=== What to work on ===
In the blog post below about poetry drafts, to how many upcoming book contest deadlines did the writer submit the second book manuscript this weekend?

Today I rejiggered my to-do list, uploaded some financial aid forms for the Snork Maiden’s music camp (not sure we’ll get FA, but worth applying), handled a bit of SA correspondence, ordered new glasses, and spent far too much time on Facebook.

I also realized that while I’ve been pleased about staying connected with my current book project via a series of Seinfeld chains, I have been moving among poem drafts much more than I did while writing my first two book manuscripts.  This is partly a function of the way this book is meant to work: it has more of a narrative arc (which is its own problem) and so I am sketching in pieces of it and thinking a little less in terms of each poem as a completed artifact.  However–I am generally all about the poem as a completed artifact on its own, and this chain of blurry drafts is disconcerting to me.

Maybe I need to be disconcerted.  Maybe I need to think about whether this is all one long poem–that was one thing that interested me very much about reading Hirsch’s Gabriel, although I think I understand how that poem’s form serves that poem in a way that’s very particular to its subject matter and speaker.

I was thinking, though, that a good writing goal for the rest of the break would be to select a little group of poems that work well together, that could eventually be submitted together and make sense as a group apart from the longer narrative arc of the book, and pull these through to what I will call, oxymoronically, “finished drafts”–not finished poems but a group of drafts that have plausible beginnings, middles, and ends, even if they will still go through more drafts afterwards.

So I think that’s what I will do.  Six days left of break = six finished drafts.  Let’s see what happens.

The hours

Oh, Sunday night.  This isn’t an especially angsty one, but it’s still not my favorite time.  Nice, though, to reflect that it’s been a good weekend, with some fun, some down time, and some good work.

I mentioned that I brought my second book manuscript to the writers’ group earlier this month and got a very helpful response.  I have managed to carve out some time to revise–again: I completed a draft in 2011, and at various times I’ve thought I was finished; I sent it out many times in 2013, and just a few times in 2014, feeling that something needed my attention.  Now I have the feeling that this thing really is done.  At least I’m ready to get serious about sending it out again.  This weekend I picked four of the upcoming book contest deadlines and submitted it.  I also did some planning for upcoming contests and open reading periods.

This week, I’m going to get two batches of unpublished poems back out there.  Not every unpublished poem in the book works on its own, but there are some that should have magazine publication before the book comes out.  And this should be the year that the book gets taken!

And then I’m going to find some time–maybe next weekend–to look at the handful of finished poems and sheaves of drafts I have for the next book.

=== Provided information ===
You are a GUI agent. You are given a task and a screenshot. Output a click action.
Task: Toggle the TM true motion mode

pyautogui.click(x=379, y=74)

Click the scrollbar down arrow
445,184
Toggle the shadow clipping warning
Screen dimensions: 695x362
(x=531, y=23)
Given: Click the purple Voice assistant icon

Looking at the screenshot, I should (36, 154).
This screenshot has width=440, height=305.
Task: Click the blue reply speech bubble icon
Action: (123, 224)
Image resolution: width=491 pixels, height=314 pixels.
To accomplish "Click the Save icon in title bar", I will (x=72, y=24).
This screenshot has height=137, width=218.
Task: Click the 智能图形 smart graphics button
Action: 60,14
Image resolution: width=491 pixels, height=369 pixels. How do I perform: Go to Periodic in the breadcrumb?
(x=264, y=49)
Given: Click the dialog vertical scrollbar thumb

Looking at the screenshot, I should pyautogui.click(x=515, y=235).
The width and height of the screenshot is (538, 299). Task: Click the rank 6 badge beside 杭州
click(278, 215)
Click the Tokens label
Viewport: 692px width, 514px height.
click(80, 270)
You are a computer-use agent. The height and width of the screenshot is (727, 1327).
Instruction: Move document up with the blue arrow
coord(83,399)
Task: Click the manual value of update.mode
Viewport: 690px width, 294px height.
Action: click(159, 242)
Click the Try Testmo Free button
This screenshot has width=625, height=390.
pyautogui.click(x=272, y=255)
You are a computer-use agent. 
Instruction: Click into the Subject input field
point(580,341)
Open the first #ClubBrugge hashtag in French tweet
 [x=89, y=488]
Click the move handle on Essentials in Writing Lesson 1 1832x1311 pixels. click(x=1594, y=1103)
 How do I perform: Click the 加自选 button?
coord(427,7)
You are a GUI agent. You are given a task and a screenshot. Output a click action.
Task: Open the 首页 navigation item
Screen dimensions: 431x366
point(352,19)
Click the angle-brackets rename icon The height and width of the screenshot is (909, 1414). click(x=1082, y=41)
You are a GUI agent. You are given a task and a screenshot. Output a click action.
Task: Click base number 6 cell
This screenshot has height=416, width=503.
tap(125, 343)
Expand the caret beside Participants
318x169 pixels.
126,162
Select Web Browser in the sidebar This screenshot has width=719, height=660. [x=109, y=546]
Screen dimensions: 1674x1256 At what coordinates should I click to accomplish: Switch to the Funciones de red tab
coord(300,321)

=== Completed task ===
Four.